Problems to solve:
(a) Reproduce word for word the part of the ocean heat content text that opens with the words containing "Rising amounts of greenhouse" and closes with "past two decades.".
(b) According to the ocean heat content text, why has upper ocean heat content risen significantly over the past two decades? Answer in one to three sentences.

-- start of Given passage --

Climate Change: Ocean Heat Content

February 13, 2020

The ocean is the largest solar energy collector on Earth. Not only does water cover more than 70 percent of our planet’s surface, it can also absorb large amounts of heat without a large increase in temperature. This tremendous ability to store and release heat over long periods of time gives the ocean a central role in stabilizing Earth’s climate system.

Rising amounts of greenhouse gases are preventing heat radiated from Earth’s surface from escaping into space as freely as it used to. Most of the excess atmospheric heat is passed back to the ocean. As a result, upper ocean heat content has increased significantly over the past two decades.

Explore this interactive graph: Click and drag to display different parts of the graph. To squeeze or stretch the graph in either direction, hold your Shift key down, then click and drag. This graph (source data) shows differences from the long-term average global ocean heat content (1955-2006) in the top 700 meters of the ocean.

How heat moves

The main source of ocean heat is sunlight. Additionally, clouds, water vapor, and greenhouse gases emit heat that they have absorbed, and some of that heat energy enters the ocean. Waves, tides, and currents constantly mix the ocean, moving heat from warmer to cooler latitudes and to deeper levels.

Heat absorbed by the ocean is moved from one place to another, but it doesn’t disappear. The heat energy eventually re-enters the rest of the Earth system by melting ice shelves, evaporating water, or directly reheating the atmosphere. Thus, heat energy in the ocean can warm the planet for decades after it was absorbed. If the ocean absorbs more heat than it releases, its heat content increases. Knowing how much heat energy the ocean absorbs and releases is essential for understanding and modeling global climate.

-- end of Given passage --
-- start of Information provided --

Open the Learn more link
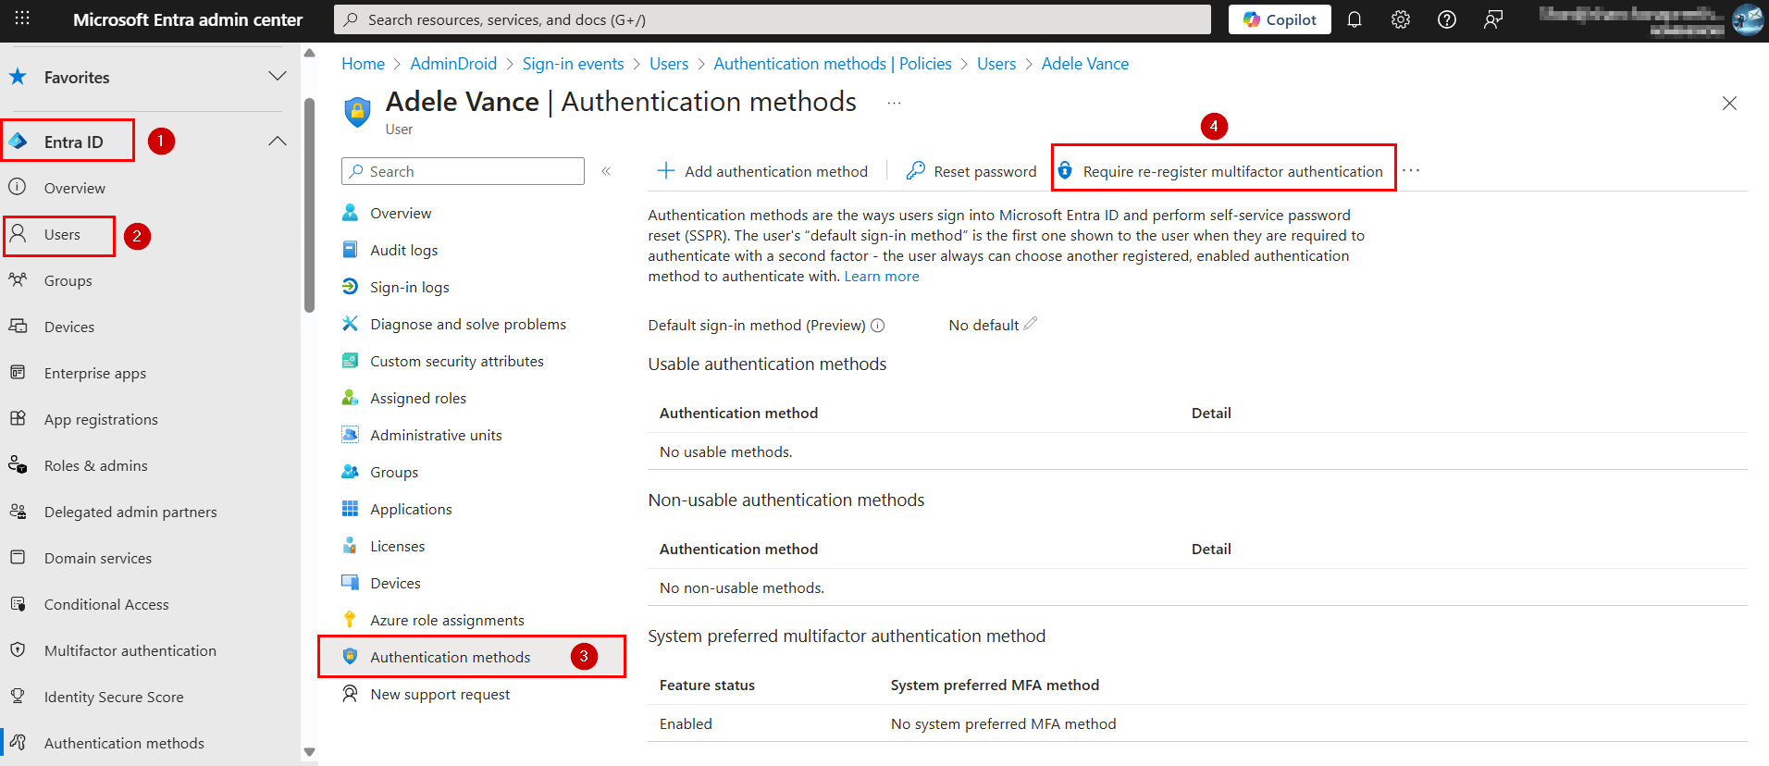The height and width of the screenshot is (766, 1769). (882, 277)
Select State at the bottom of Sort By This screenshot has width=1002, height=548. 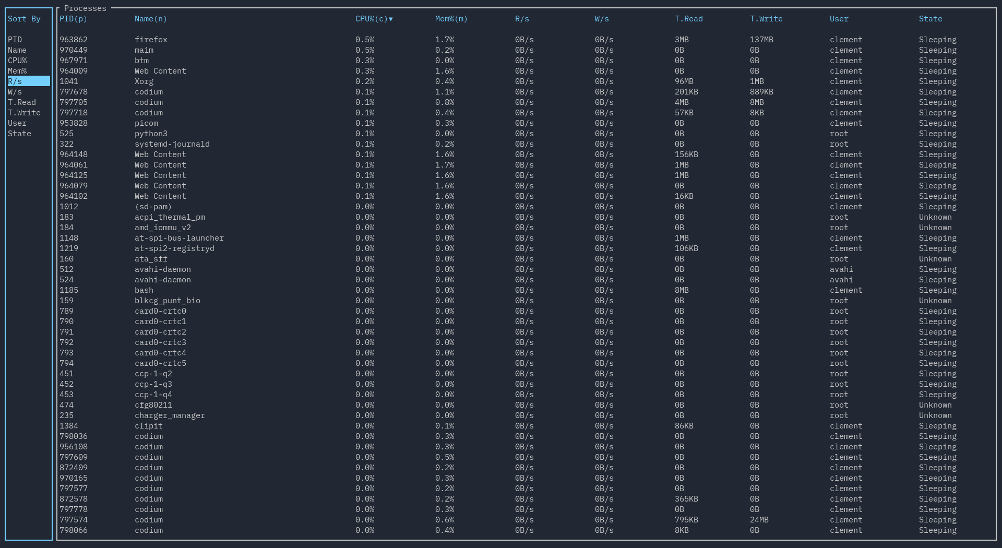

-- end of Information provided --

Answer set:
(a)
Rising amounts of greenhouse gases are preventing heat radiated from Earth’s surface from escaping into space as freely as it used to. Most of the excess atmospheric heat is passed back to the ocean. As a result, upper ocean heat content has increased significantly over the past two decades.

(b) Rising amounts of greenhouse gases keep heat radiated from Earth's surface from escaping into space as freely as it used to. Most of this excess atmospheric heat is passed back to the ocean, so upper ocean heat content has increased.